Descrição da tarefa
Transcreva sem alterações o trecho do texto fornecido abaixo que vai de "Parece que há" até "que vou voltar.", inclusive.

Texto fornecido
Demorei quase meia hora a percorrer os escassos 800 ou 900 metros! C'um caraças. Ainda com as pernas bambas corri na descida difícil e cheia de pedra que nos deixou às portas de Felgueira, a 500 metros da meta. Até que, finalmente, tivemos descanso. Era só passar o pórtico.


Que surpresa de prova! Adorei cada metro! O percurso é perfeito, foi-se mostrando nível a nível, nada monótono. Foi duro e técnico, com muito desnível e trilhos de progressão muito lenta, mas, como é característico das melhores provas, nunca deu a impressão que nos estavam a dificultar a vida só porque sim. A organização tem o maior crédito por ligar os diferentes trilhos de uma maneira que fez perfeito sentido. As marcações estavam impecáveis, sem exageros e colocadas de forma inteligente. Os abastecimentos, 4, eram suficientes e bem compostos. O único reparo que tenho é pela ausência de pessoal nas zonas mais perigosas. Atenção, sou completamente a favor da inclusão destas passagens, mas houve zonas que deviam ter alguma vigilância. 

Parece que há um bocado a tendência de colar a Freita ao UTSF e ao inevitável Moutinho. Mas, tal como a Serra da Lousã tem provas como o UTAX, Abutres ou Louzan, há espaço nesta magnifica Serra para mais que uma prova. Na minha opinião, esta primeira edição foi um sucesso estrondoso e esta prova tem tudo para ser marcante. Foi certamente das melhores que já participei e de certeza que vou voltar.

Excerto de dados
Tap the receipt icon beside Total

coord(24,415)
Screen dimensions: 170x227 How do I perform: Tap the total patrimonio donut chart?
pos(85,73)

Resposta do exercício
Parece que há um bocado a tendência de colar a Freita ao UTSF e ao inevitável Moutinho. Mas, tal como a Serra da Lousã tem provas como o UTAX, Abutres ou Louzan, há espaço nesta magnifica Serra para mais que uma prova. Na minha opinião, esta primeira edição foi um sucesso estrondoso e esta prova tem tudo para ser marcante. Foi certamente das melhores que já participei e de certeza que vou voltar.